El primer hombre se alejó un poco para poder disponer de un «campo de tiro» más amplio y libre de estorbos; al mismo tiempo, el segundo bandido procedió a despojar a Bond de la pistola Walther que llevaba en una flexible funda de cuero sujeta al cinturón y a tantear sus ropas por ambos costados con manos de experto. Luego, este segundo hombre se apartó también a un lado, guardándose la Walther en el bolsillo y volviendo a sacar su propia pistola.

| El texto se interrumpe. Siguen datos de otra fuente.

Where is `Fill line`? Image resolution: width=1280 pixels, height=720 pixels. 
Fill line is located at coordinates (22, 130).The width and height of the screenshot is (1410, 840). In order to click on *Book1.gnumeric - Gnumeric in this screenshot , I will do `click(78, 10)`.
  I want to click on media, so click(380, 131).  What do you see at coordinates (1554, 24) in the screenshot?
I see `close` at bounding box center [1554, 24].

Bond miró hacia atrás por encima del hombro. La muchacha no demostraba sorpresa ni temor. En aquel momento se hallaba de espaldas al grupo, contemplando el mar. Parecía tranquila, distraída e indiferente a cuanto la rodeaba. ¿La habrían utilizado como anzuelo? ¿En beneficio de quién? Bien, y ¿qué ocurriría ahora? ¿Lo liquidarían tranquilamente, dejando allí su cadáver para que luego la marea lo arrastrara y lo arrojara a tierra? Sí, parecía que iba a ser aquél el punto final de su vida. O… ¿tal vez no? De la parte del norte, a través del crepúsculo añil oscuro, llegó a sus oídos el vibrante ronroneo de un motor fuera borda que se acercaba rápidamente, y al mirar en aquella dirección, vio dibujarse el chato perfil de uno de los botes neumáticos tipo Bombard y con motor Johnson a popa, utilizados en aquella región para operaciones de salvamento. ¡Conque había sido descubierta su presencia! ¿Tal vez por el Servicio de Guardacostas? ¡Al fin estaba allí su salvación! ¡Vive el cielo que iba a hacer sudar tinta a los dos bandidos en cuanto llegaran al cuartelillo de policía del Puerto Viejo! Pero ¿qué historia contar a la policía respecto a la muchacha?